New York - Crown Point - Fort St-Frédéric

Fort Saint-Frédéric, Crown Point

The French both built and destroyed the first fort at this site, taking it down before the British could salvage it in the French and Indian War. Turned out it didn't matter, as the fallen stones and many others were brought up the hill to make a much larger fort. (It later turned out that one didn't matter either, since the American army never mounted an effective campaign toward Canada.)

Walking east toward Lake Champlain along the southern fort wall.

I stop at the water, look north, then turn back west from where I came.

Over to the west side of fort, looking east from one of its four points. The northern point is much larger and had the main fort building, while the other three are equal in size. The white flag would seem to symbolize surrender, which I take to mean the British overrunning the fort, but why is the USA commemorating our oppressors winning a battle in colonial times?

The signs say the ruins are "fragile," but that also makes them "collectible."

The only sign left of life on the inside of the fort, these cisterns were part of the storehouse.

Now I head up onto the new Champlain Bridge and look north at and over the fort.

Heading back down from bridge toward Fort St-Frédéric. You can see the newer ruins of the British Fort Crown Point in the background of the first photo. The Brits went to the top of the hill to construct a much larger, five-pointed edifice. In hindsight, they should have just rebuilt right here.

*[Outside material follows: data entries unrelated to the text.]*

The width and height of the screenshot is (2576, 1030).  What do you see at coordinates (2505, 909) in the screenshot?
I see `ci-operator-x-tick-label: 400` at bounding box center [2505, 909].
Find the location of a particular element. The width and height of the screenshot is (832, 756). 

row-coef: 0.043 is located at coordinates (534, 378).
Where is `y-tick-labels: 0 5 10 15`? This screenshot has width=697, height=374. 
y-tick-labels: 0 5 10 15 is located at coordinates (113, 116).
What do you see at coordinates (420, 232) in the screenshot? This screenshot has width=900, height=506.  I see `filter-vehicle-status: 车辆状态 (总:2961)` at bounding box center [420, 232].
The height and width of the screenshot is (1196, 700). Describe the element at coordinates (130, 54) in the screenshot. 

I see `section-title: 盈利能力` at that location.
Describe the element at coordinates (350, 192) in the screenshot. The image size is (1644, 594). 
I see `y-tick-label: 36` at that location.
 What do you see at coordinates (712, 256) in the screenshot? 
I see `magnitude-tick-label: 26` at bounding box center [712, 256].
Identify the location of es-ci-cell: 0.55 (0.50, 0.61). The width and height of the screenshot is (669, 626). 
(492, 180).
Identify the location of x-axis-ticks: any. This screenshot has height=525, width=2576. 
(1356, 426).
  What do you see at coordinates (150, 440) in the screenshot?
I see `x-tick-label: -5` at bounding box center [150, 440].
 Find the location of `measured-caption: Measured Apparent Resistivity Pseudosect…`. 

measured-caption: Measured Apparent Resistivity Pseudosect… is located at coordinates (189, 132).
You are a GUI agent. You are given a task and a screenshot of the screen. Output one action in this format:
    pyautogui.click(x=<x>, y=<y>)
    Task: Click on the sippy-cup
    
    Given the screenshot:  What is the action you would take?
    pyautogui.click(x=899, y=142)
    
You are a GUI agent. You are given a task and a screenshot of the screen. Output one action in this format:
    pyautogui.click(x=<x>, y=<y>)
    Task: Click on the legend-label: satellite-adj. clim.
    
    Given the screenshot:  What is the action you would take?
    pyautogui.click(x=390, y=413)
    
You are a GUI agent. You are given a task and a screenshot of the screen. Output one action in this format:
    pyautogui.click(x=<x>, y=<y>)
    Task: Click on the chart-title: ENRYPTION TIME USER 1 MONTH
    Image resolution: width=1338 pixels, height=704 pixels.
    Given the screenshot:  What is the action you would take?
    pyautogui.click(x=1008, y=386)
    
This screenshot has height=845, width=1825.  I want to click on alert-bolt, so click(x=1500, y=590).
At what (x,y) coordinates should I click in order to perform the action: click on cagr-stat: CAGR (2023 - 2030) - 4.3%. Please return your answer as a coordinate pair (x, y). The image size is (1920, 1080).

I was at Crown Point on Champlain Bridge Day, 5/19/12, commemorating the new bridge from which those photos were taken. (The bridge opened in November 2011, but the communities of Crown Point, NY and Addison, VT waited for warm weather to celebrate.) These reenactors could either represent French or British troops, but it doesn't matter. Besides the fact that shots were never fired in battle, it's just cool to watch explosions.

Please accept this photo of a beautiful moth, which I was sure was a butterfly at the time.